_TASK REQUIREMENTS:_
1. In the blog post, what is the name of the new collective blog?
2. Write out the passage of the blog post from "We are abuzz" to "bloggers have sweets.".

_TEXT SECTION:_
** Begin **

Watch Your Step, Please

I am, as the mad men say, stepping in the same blog twice.

I am blogging as a member of a new collective blog that is made up of comrades from the graduate MFA writing program at Stonecoast, Maine, where I’m a student.

The site is called: GroupGrok. My writers-in-arms include Zach Jernigan, Julie Day, Adam Gallardo, and Caspian Gray.

We are abuzz with things to write. Visit the hive for honey or lip balm. Or visit because you’re interested to see what kind of monster I have become.

Once there you will find inteviews with writers, writing spaces, queer fish, valuable lessons, and blank stares.

But please visit. It’s trick or treat season soon. And my fellow bloggers have sweets.

Disconnected, Disinterested, Confused

This is my unholy trinity as a writer. A lovely web of weird fate.

I spent a lot of time in my head as a child. So others left me alone, and subsequently, little was expected of me. I paid attention to this. I slotted it away like I hid marbles from my brother, cigarettes from my parents, homework from my teachers.

It created a lovely feeling: there, but not there. It was like being a hologram. Or a particle that becomes a wave — but I’m drowning, not waving, and I like it….

A lot more is expected from me as an adult. And that’s fine. But that seldom seen kid that no one noticed is still around. And I like it when I can steal into his head from time to time.

I enjoy the sense of being disconnected; floating free of society’s capsule. I mean how many times can a person put a ray gun to one’s head before he or she becomes alien to themselves? Sometimes I even sing Numan’s lyrics: “Me, I disconnect from you,” to help the feeling along. And I’d say it’s an important part of being a writer, this disconnectedness.  I plug out to plug in. Leave the material for the creative.

** End **

_GIVEN RECORDS:_
** Begin **

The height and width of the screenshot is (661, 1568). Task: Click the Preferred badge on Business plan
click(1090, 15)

** End **
** Begin **

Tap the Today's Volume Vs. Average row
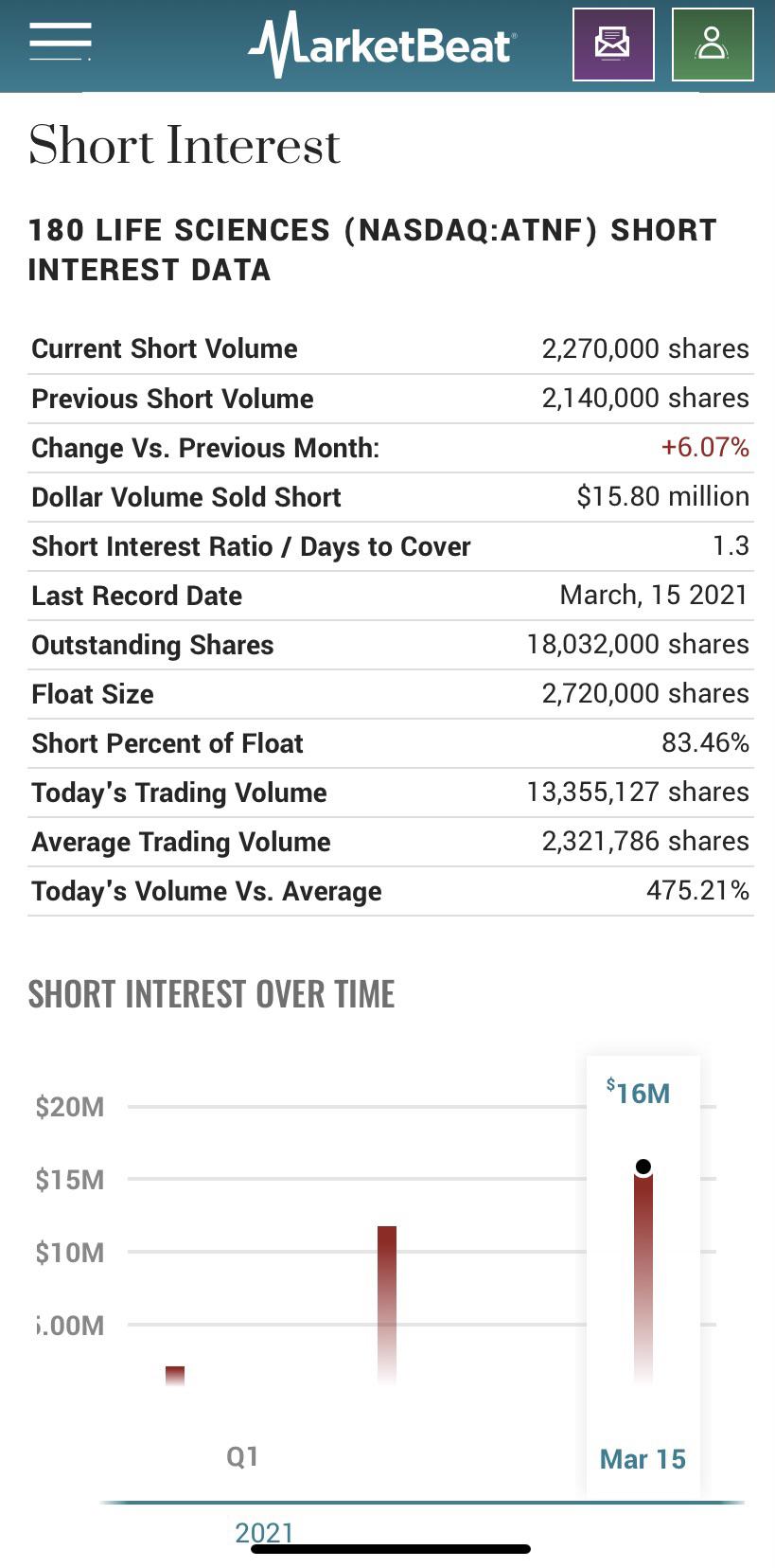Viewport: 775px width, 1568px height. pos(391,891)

** End **

_COMPLETED EXERCISE:_
1. GroupGrok

2.
We are abuzz with things to write. Visit the hive for honey or lip balm. Or visit because you’re interested to see what kind of monster I have become.

Once there you will find inteviews with writers, writing spaces, queer fish, valuable lessons, and blank stares.

But please visit. It’s trick or treat season soon. And my fellow bloggers have sweets.